The which() statement here selects the first two of four default plots for this kind of model. If you want to easily reproduce base R’s default model graphics using ggplot, the ggfortify library is worth examining. It is in some ways similar to broom, but focuses on generating a standard plot or group of plots for a wide variety of model objects. It does this by defining a function called autoplot(). The idea is to be able to use autoplot() the output of many different kinds of model.

6.9.2 The coefplot library

A second option worth looking at is the coefplot library. It provides a quick way to produce good-quality plots of point estimates and confidence intervals. It has the advantage of managing the estimation of interaction effects and other occasionally tricky calculations.

A plot from coefplot. Figure 6.16: A plot from coefplot.

out <- lm(formula = lifeExp ~ gdpPercap + pop + continent, data = gapminder)

coefplot(out, sort = "magnitude", intercept = FALSE)

6.9.3 Extensions to ggplot

The GGally package provides a suite of functions designed to make producing standard but somewhat complex plots a little easier. For instance, it can produce generalized pairs plots, a useful way of quickly examining possible relationships between several different variables at once. This sort of plot is like the visual version of a correlation matrix. It shows a bivariate plot for all pairs of variables in the data. This is relatively straightforward when all the variables are continuous measures. Things get more complex when—as is often the case in the social sciences—some or all variables are categorical or otherwise limited in the range of values they can take. A generalized pairs plot can handle these cases. For example, Figure 6.17 shows a generalized pairs plot for five variables from the organdata dataset.


organdata_sm <- organdata %>%
    select(donors, pop.dens, pubhealth,
           roads, consent.law)

ggpairs(data = organdata_sm,
        mapping = aes(color = consent.law)) 

A generalized pairs plot made using the GGally library.

Figure 6.17: A generalized pairs plot made using the GGally library.

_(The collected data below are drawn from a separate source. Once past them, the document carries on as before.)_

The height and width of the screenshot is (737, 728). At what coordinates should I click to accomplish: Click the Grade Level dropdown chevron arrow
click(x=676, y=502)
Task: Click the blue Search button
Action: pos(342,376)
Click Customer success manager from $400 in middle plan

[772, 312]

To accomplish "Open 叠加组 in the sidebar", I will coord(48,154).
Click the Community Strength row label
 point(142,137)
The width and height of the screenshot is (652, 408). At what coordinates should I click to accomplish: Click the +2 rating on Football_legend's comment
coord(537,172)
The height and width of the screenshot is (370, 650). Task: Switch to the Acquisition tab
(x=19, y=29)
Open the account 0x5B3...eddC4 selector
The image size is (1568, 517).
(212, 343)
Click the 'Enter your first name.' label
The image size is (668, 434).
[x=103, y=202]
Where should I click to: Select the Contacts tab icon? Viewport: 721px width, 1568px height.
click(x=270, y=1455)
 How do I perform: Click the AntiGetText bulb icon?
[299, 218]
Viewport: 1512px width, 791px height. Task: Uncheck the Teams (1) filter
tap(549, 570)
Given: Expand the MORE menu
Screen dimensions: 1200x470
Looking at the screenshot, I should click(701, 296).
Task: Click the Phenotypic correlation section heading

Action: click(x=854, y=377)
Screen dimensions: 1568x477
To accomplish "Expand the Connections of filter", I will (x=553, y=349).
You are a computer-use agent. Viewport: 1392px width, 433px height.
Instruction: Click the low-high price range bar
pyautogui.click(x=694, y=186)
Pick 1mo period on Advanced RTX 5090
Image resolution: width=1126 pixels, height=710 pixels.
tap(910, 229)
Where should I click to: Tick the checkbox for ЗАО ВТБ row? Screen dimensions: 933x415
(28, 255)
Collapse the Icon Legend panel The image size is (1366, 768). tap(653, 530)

Multi-panel plots like this are intrinsically very rich in information. When combined with several within-panel types of representation, or any more than a modest number of variables, they can become quite complex. They should be used less for the presentation of finished work—although this is possible—and more as a tool for the working researcher to quickly investigate aspects of a data set. The goal is not to pithily summarize a single point one already knows, but to open things up for further exploration.

In general, when you estimate models and want to extract estimates from them in order to plot, the difficult step is not the plotting but rather the correct calculation of the estimates. Generating predicted values and (especially) estimates of confidence or uncertainty from models is often somewhat tricky, especially when the model involves interactions, cross-level effects, or transformations of the predictor or response scales. These details, which vary substantially from model type to model type, and also with the goals of any particular analysis, cannot be written down in advance in cookbook form. But in all of these cases, the goal should be to produce a tidy table of data to work with. From there, ggplot will be able to present it effectively even if the underlying structure is complex.